Que faut-il faire pour barrer la route aux fonds vautours ?
Au-delà des appréciations négatives échangées entre les membres du conseil d’administration du FMI, le représentant des Etats Unis a brillé par son abstention au moment du vote, ce qui constitue un signal lourd de conséquences, en pensant aux garanties ayant été émises par Washington pour couvrir des prêts levés par Tunis sur le marché international.
Il y a là un risque de rupture bilatérale, voire multilatérale, ce qui nous exposerait à la menace des fonds spéculateurs.
Le cœur de notre malaise c’est que la Tunisie est gouvernée, depuis 7 ans, par des politicards dépourvus de patriotisme et obsédés par l'affairisme, quand ils ne sont ni mafia-compatibles ni mercenaires d’intérêts étrangers.
Ils font l’autruche face aux dysfonctionnements primaires (perte de souveraineté et prospérité de la corruption), deux principaux facteurs ayant généré une ramification de problématiques.

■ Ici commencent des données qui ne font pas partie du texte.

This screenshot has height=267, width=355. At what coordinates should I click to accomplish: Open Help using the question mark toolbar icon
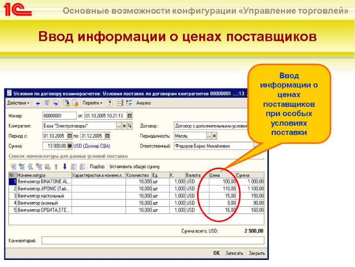(x=109, y=103)
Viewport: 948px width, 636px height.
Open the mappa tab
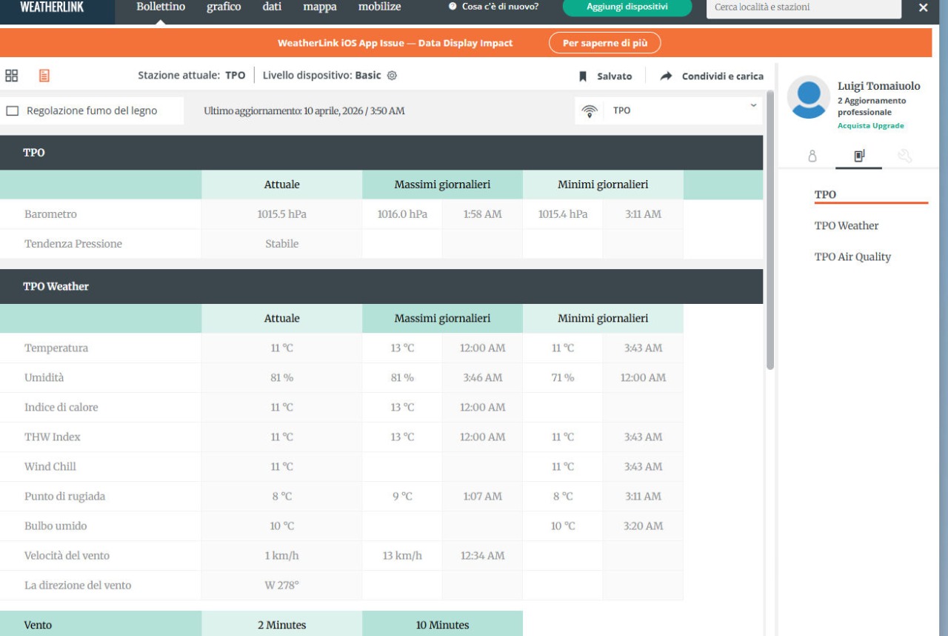[320, 7]
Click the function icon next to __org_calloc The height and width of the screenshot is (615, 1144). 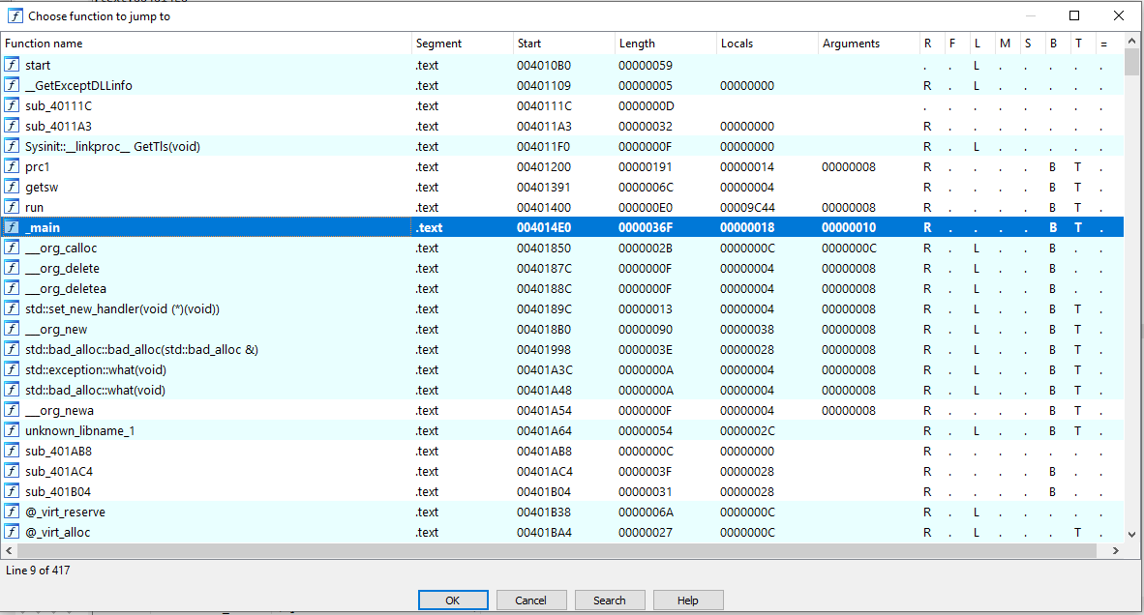click(13, 248)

Par conséquent, aucun plan FMI n’est capable de redresser le gouvernail pour tenter de sortir le pays des eaux profondes et de lui éviter un naufrage de plus en plus certain.
Seul un changement structurant est susceptible d’asseoir des patriotes honnêtes et compétents aux commandes de l'Etat pour engager le plan de sauvetage adéquat.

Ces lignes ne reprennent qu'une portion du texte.